--- START ---

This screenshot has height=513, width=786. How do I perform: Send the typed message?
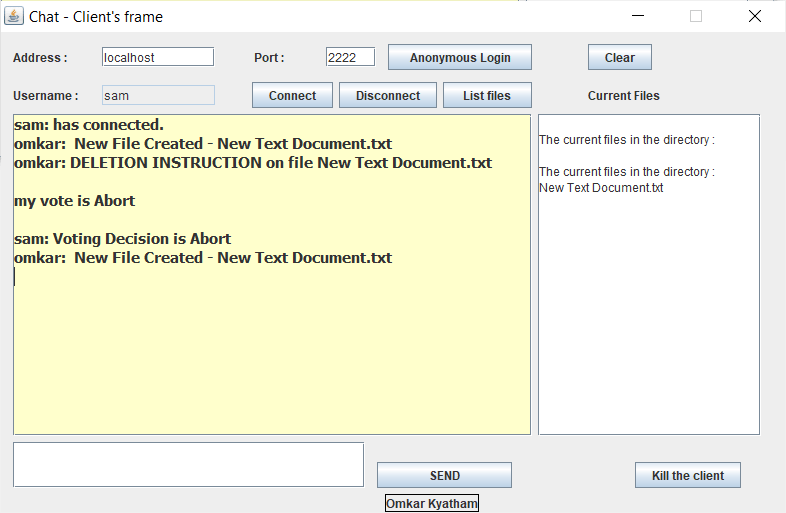pyautogui.click(x=444, y=475)
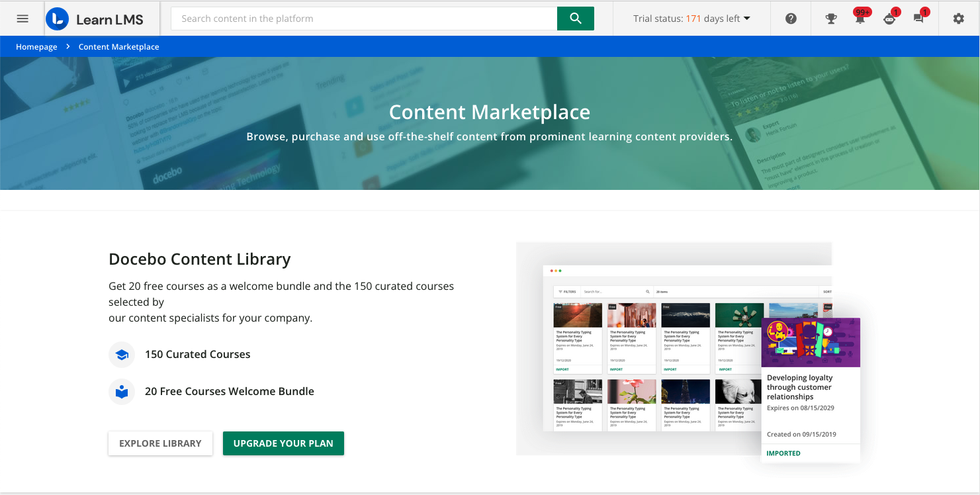Open the virtual coach robot assistant

(x=888, y=21)
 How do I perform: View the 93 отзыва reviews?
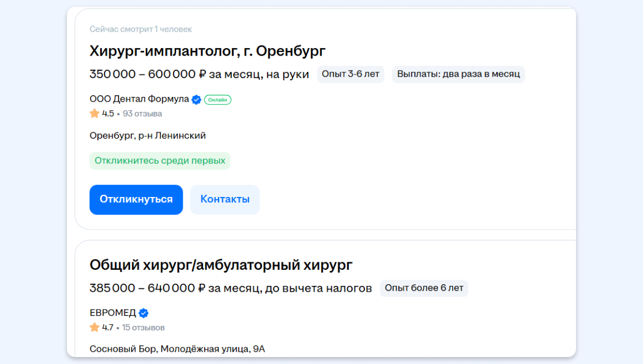(x=142, y=113)
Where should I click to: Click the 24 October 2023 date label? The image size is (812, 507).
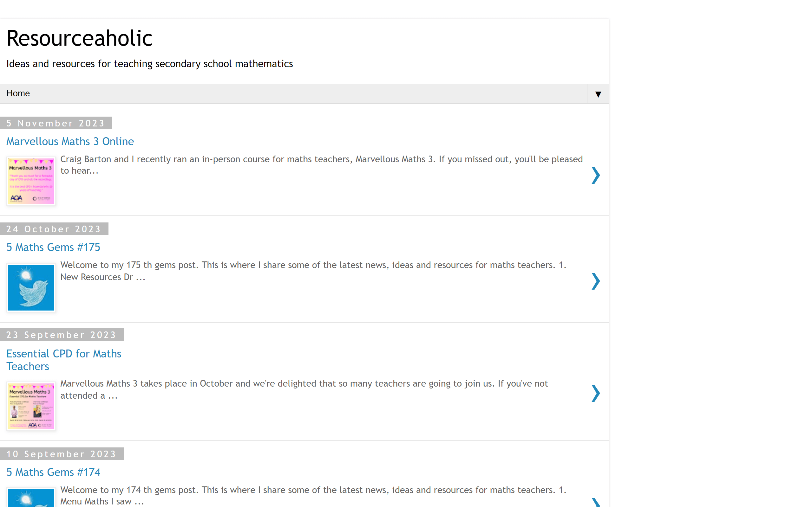pos(54,229)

--- END ---

Aim of the exercise → Word for word, restate only the lines from the one bearing "How do I perform: View" through the final line of the listing, inclusive, with no pictures.

Solution for this task →
 How do I perform: View the 93 отзыва reviews?
(x=142, y=113)
Where should I click to: Click the 24 October 2023 date label? The image size is (812, 507).
pos(54,229)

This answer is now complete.